* Provided text *
┄┄┄┄┄┄
RDF System Management Manual for J-series and H-series RVUs (RDF 1.10)

The purger of the network master determines what network transactions are incomplete across the
different backup systems, and it produces the master network undo list. Each purger then uses this
master list to ascertain the transaction data that must be undone on its backup database. For
example, if a network transaction involved only four of the ten primary systems in an RDF network,
then that transaction only needs to be undone on the backup databases where that data was
replicated. Because the other systems were not involved, the transaction does not need to be listed
there. The list of network transactions that need to be undone on a specific system resides in its
ZNETUNDO file.
Takeover Phase 3 Performance
The speed with which a takeover completes for an entire RDF network varies based on the number
of systems in the network and how far any system had fallen behind when the takeover was initiated.
For example, if you have three systems in your RDF network, and all extractors on all three systems
were keeping up with audit generation on their systems, and then one system fails, the takeover
operations might only take a modest number of additional seconds to complete phase 3 takeover
processing.
In contrast, if you have three systems in your RDF network, and one extractor had fallen 60 minutes
behind at the time its system went down, then phase 3 takeover processing on the other two systems
will take many more seconds to complete. The reason for this is that phase 3 processing on the
two systems that were not behind will have to go through 60 minutes of data to determine what
must be undone due to data missing on the system that had fallen behind.
A variation of the first example is that no extractors have fallen behind, but you have 25 systems
in your RDF network. In such a case, phase 3 processing might take many additional seconds
because data must be checked for so many different systems in order to determine what network
data might be missing from the various systems in the RDF network.
Communication Failures During Phase 3 Takeover Processing
If one RDF subsystem is unable to reach the backup system of another RDF subsystem during phase
3 processing, phase 3 processing stalls until the communication line comes back up. This can
lengthen the overall duration of takeover operations on all backup systems. Should this type of stall
occur, the RDF subsystem issues an event message alerting operators to the situation.
┄┄┄┄┄┄
(Element and text location data)
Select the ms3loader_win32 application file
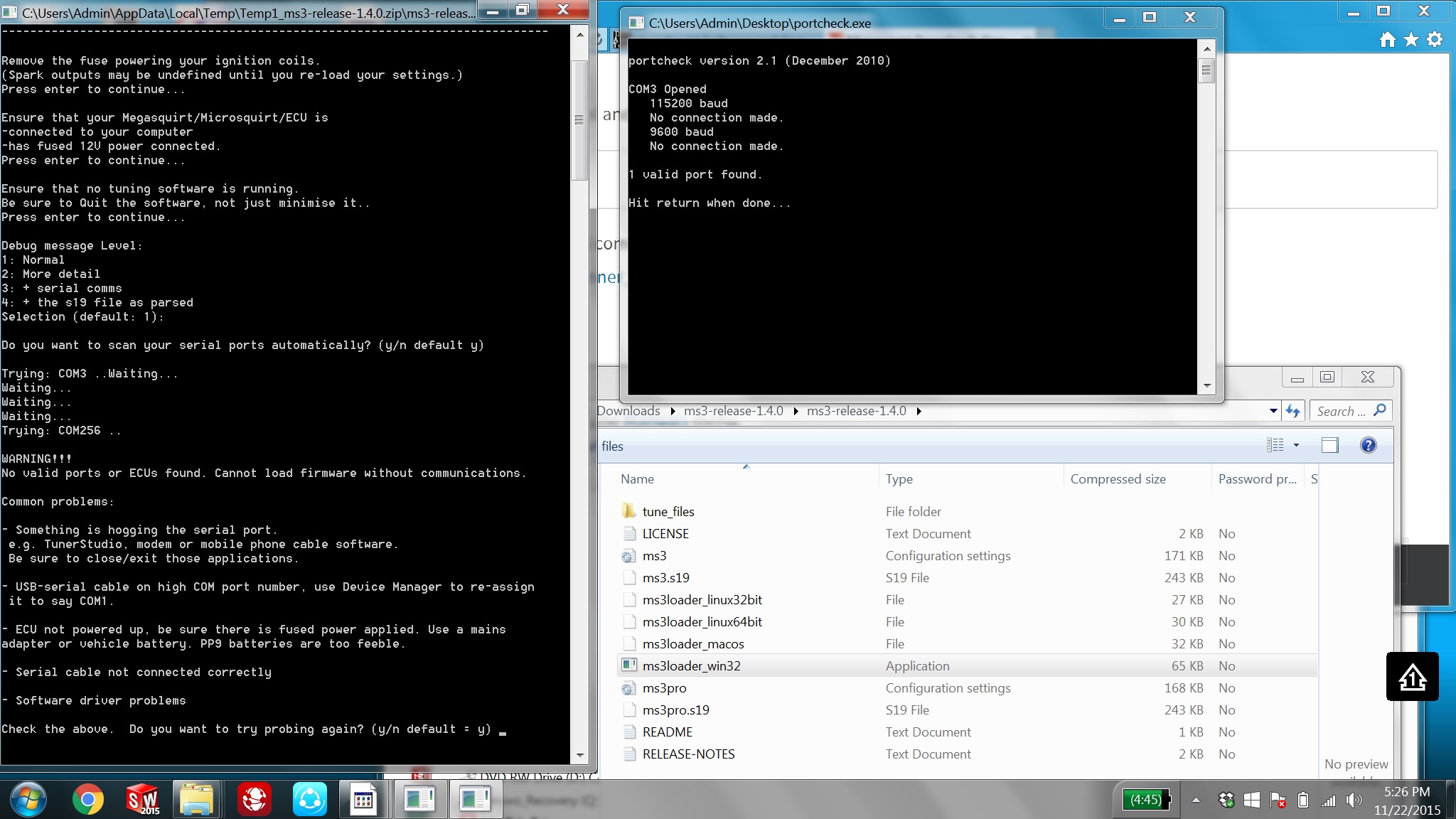The height and width of the screenshot is (819, 1456). pos(691,666)
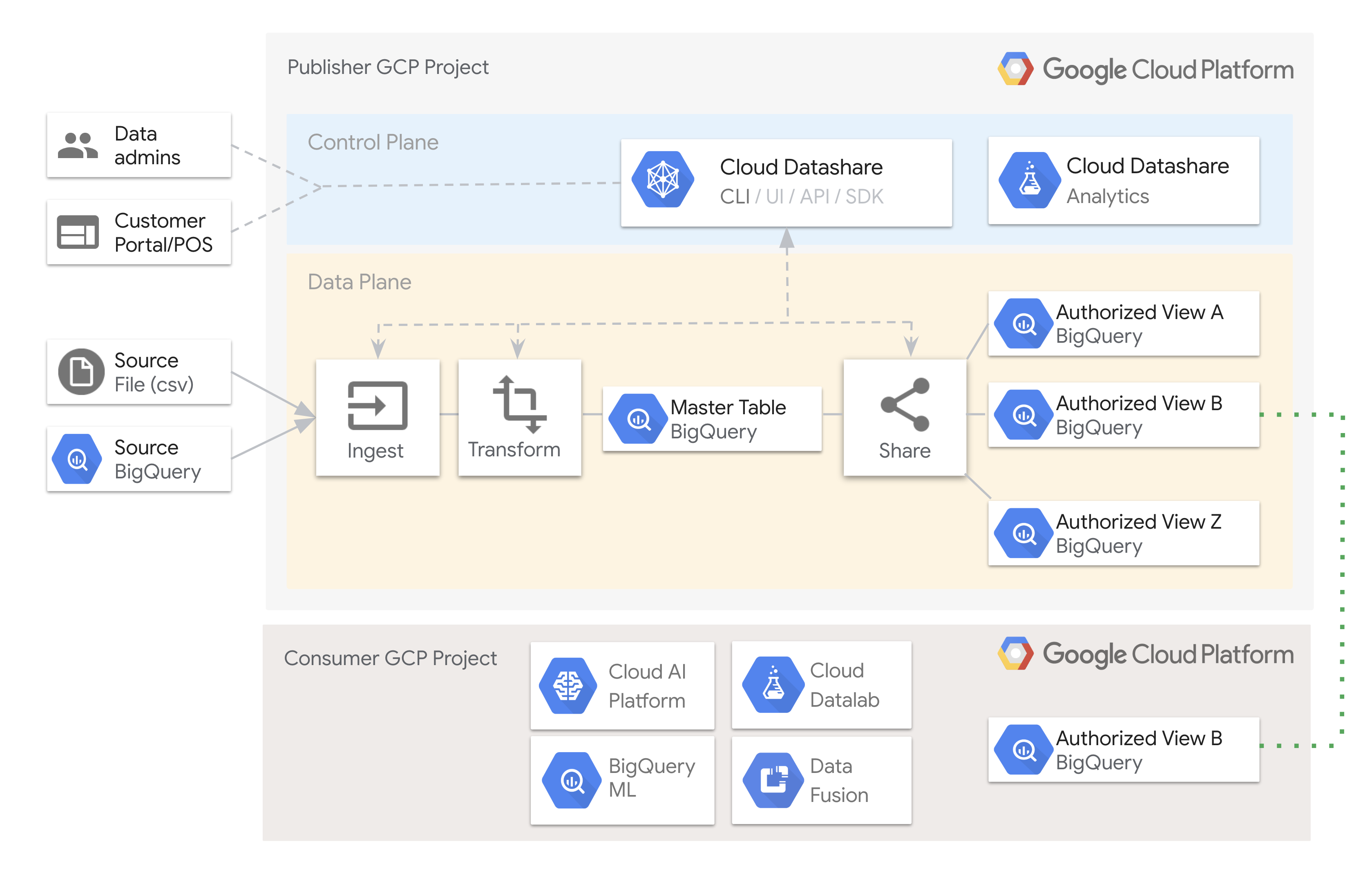Select the Authorized View A box
Viewport: 1372px width, 871px height.
[x=1123, y=324]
┄┄┄┄┄┄
* Required actions *
1. In the RDF manual excerpt, which file holds the list of network transactions that must be undone on a specific system?
2. Please carry the RDF manual excerpt forward from its last sentence.
The records are separate material with no connection to the RDF manual excerpt.

* Answer set *
1. Its ZNETUNDO file.

2.
Takeover Delays and Purger Restarts
During phase 3 purger work, the network master needs information from the other purger processes
in the RDF network, and, during the latter part of phase 3 processing, the non-network master
purgers need information from the purger of the network master. When a purger process is waiting
for information from another purger, it waits for up to 60 seconds, during which time it does not
respond to certain requests (such as STATUS RDF). After a purger has waited 60 seconds, it quits
the operation and restarts. This allows the purger to read the $RECEIVE file, respond to messages
that have been waiting for replies, and then retry phase 3 processing.
Takeover Restartability
As has always been the case, the RDFCOM TAKEOVER command is restartable. Therefore, if a
takeover operation terminates prematurely for any reason on any system in an RDF network, it can
be restarted.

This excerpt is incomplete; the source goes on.